Return only the final portion of the entries: the line with "832x689 pixels." and every line after it, each one exact.

####################

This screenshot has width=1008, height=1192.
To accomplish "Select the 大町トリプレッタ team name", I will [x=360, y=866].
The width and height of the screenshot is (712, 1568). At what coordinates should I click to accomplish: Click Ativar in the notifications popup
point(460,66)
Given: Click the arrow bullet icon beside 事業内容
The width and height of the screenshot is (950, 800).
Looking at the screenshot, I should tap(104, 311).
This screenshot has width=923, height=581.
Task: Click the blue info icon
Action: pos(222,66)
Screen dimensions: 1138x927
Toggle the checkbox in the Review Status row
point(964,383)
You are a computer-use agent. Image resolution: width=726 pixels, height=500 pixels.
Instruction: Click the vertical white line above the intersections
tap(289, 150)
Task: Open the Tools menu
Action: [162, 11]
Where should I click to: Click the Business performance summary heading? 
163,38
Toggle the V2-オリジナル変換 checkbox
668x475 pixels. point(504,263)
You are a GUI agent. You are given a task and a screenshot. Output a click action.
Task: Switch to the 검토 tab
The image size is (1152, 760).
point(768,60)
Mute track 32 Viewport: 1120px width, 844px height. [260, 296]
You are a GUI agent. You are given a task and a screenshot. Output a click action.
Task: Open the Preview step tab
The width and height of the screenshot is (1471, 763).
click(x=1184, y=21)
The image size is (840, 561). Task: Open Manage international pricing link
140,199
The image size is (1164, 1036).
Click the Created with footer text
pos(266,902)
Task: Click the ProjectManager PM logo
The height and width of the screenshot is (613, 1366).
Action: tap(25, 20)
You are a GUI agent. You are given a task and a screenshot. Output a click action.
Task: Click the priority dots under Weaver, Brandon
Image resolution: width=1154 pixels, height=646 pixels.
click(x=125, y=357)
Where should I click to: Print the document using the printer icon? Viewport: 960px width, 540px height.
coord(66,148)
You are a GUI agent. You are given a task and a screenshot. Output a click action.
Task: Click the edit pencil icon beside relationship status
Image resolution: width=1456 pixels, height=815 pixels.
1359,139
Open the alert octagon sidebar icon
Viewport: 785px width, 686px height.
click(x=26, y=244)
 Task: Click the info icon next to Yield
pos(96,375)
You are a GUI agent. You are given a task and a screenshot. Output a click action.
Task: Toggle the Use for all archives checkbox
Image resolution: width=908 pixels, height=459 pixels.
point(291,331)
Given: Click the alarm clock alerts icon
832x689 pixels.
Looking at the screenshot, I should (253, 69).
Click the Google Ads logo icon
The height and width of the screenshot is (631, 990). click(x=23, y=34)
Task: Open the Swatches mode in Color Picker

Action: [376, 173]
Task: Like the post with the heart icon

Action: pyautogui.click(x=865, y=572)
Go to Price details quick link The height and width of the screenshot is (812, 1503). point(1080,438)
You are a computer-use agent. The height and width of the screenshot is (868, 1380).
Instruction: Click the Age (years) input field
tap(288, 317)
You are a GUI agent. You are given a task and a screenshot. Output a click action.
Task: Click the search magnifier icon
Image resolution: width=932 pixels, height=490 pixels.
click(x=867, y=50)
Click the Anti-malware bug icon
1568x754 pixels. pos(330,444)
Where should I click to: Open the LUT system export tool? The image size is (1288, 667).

####################

* [RESULT]
832x689 pixels.
Looking at the screenshot, I should (253, 69).
Click the Google Ads logo icon
The height and width of the screenshot is (631, 990). click(x=23, y=34)
Task: Open the Swatches mode in Color Picker

Action: [376, 173]
Task: Like the post with the heart icon

Action: pyautogui.click(x=865, y=572)
Go to Price details quick link The height and width of the screenshot is (812, 1503). point(1080,438)
You are a computer-use agent. The height and width of the screenshot is (868, 1380).
Instruction: Click the Age (years) input field
tap(288, 317)
You are a GUI agent. You are given a task and a screenshot. Output a click action.
Task: Click the search magnifier icon
Image resolution: width=932 pixels, height=490 pixels.
click(x=867, y=50)
Click the Anti-malware bug icon
1568x754 pixels. pos(330,444)
Where should I click to: Open the LUT system export tool? The image size is (1288, 667).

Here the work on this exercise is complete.